To make it easier for participants to find their locations in the large exhibition halls, Apple’s iBeacon is adopted at the Computex Taipei this year as a substitution for GPS, which is not suitable to establish indoor locations. The use of iBeacon through mobile app may also be the first large-scale public application in Taiwan.
Let’s see how it works.
iBeacon works on Bluetooth Smart that can be found on Bluetooth 4.0 devices. It is not only possible to replace part of functions of the Near Field Communication (NFC), it also has several other applications such as replacing GPS as an indoor navigator.
Although iBeacon is created under the Apple trademark, Apple does not restrict the indoor proximity system to be used on Apple devices. Any Bluetooth 4.0 devices could connect iBeacon through an app.
Participants of Computex have to download “Computex Taipei” app and turn on bluetooth on their smartphones before accessing iBeacon technology, which supports iPhone, Android and Windows Phone.
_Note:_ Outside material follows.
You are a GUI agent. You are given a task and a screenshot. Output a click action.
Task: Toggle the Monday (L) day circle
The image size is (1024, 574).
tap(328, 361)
According to our tests, it generally took at least five minutes to locate positions. Android phones even failed to find the locations sometimes with iBeacon. In addition, iBeacon’s base stations are only equipped in the exhibition space rather than the entire buildings. Take the Nangang Exhibition Hall, for example; participants were not able to locate positions in the external hallways and the third and fifth floors, which are outside the booth area.
In fact, the technology can also send push notifications of vendors, themes and contact information to iBeacon users in close proximity of booths. But it is a shame that it seems like this year’s Computex does not make good use of this function.
After locating a position, the direction iBeacon showed and the relative location that iBeacon provided was pretty accurate, which was only about two to three meters away from the target locations.